Le droit d'ingérence humanitaire
La question de l'ingérence humanitaire est apparue avec le développement de l'action humanitaire et des opérations menées par les ONG. On peut définir le principe du devoir d'ingérence humanitaire comme l'invocation, à l'encontre de la légalité des souverainetés nationales, de la légitimité des solidarités humaines. C'est au nom de ce principe que des organisations humanitaires commencèrent à revendiquer le droit de franchir des frontières clandestinement pour rejoindre, par exemple en Érythrée, des peuples que la guerre isolait du monde. C'est au nom de cette exigence morale qu'elles se sont arrogé le droit de dénoncer les gouvernements coupables d'atteintes massives aux principes humanitaires et aux droits de l'homme.

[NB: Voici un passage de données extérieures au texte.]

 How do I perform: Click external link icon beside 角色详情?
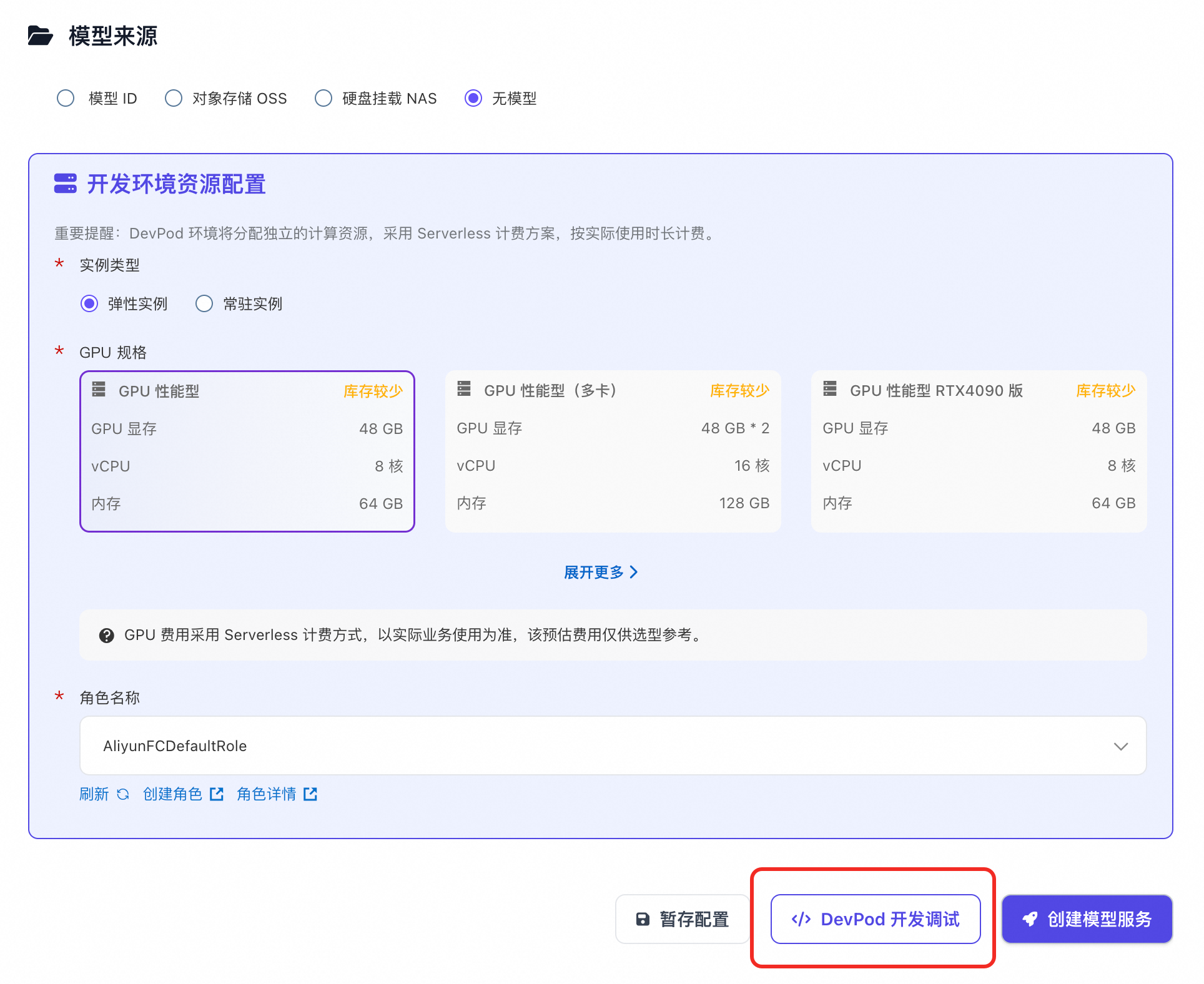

Le droit d'ingérence humanitaire, en théorie, c'est la reconnaissance par la communauté des États de la supériorité de cette légitimité sur la légalité internationale. En pratique, il s'agit d'une illusion politique et d'une fiction juridique. Illusion politique, car l'ingérence – qui implique l'action de s'installer dans un pays contre la volonté de son gouvernement – ne désigne que des situations où l'État est effondré ou a été vaincu (par exemple la Somalie, où nul gouvernement ne pouvait affirmer une quelconque souveraineté). Fiction juridique, car les résolutions 43/131 (en 1988) et 45/100 (en 1990) de l'ONU, dont on dit parfois qu'elles consacrent ce droit, ne font que reconnaître – ce qui est positif – le rôle des ONG, après avoir rappelé dans la majorité de leurs attendus le caractère primordial de la souveraineté nationale et le rôle prioritaire des gouvernements des pays concernés dans l'organisation des secours à leur population. L'ONU, qui s'est construite sur le principe de la non-ingérence, ne pouvait consacrer le principe inverse.

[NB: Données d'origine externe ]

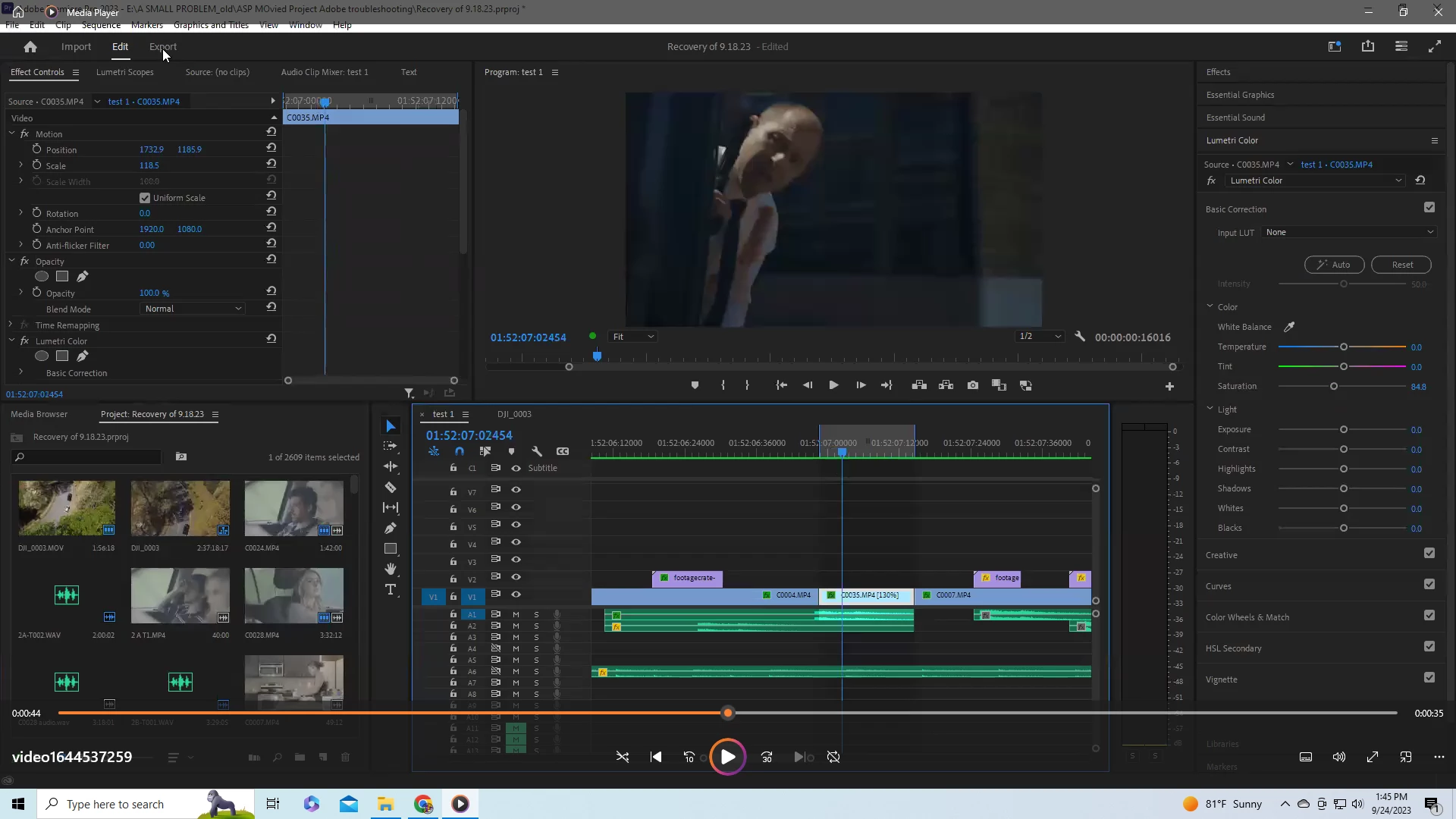
Task: Disable the Basic Correction checkbox
Action: point(1429,208)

La pression globale des opinions publiques, via les médias, a considérablement élargi, depuis la fin des années 1970, le champ d'intervention humanitaire : jamais dans l'histoire autant d'organismes d'aide n'ont secouru autant de personnes. Loin de refléter l'augmentation des besoins, ce phénomène illustre à la fois l'essor et la reconnaissance internationale du mouvement humanitaire. C'est là que réside la véritable nouveauté.

Repères bibliographiques

  • L'État de l'Afrique, Jeune Afrique/ L'Intelligent, 2005.
  • F. Bart, L'Afrique, continent pluriel, CNEDSEDES, 2003.
  • H. d'Almeida-Topor, L'Afrique au xxe siècle, Armand Colin, 2003.
  • D. Tidiane, L'Afrique et l'Aide, ou comment s'en sortir, L'Harmattan, 2002.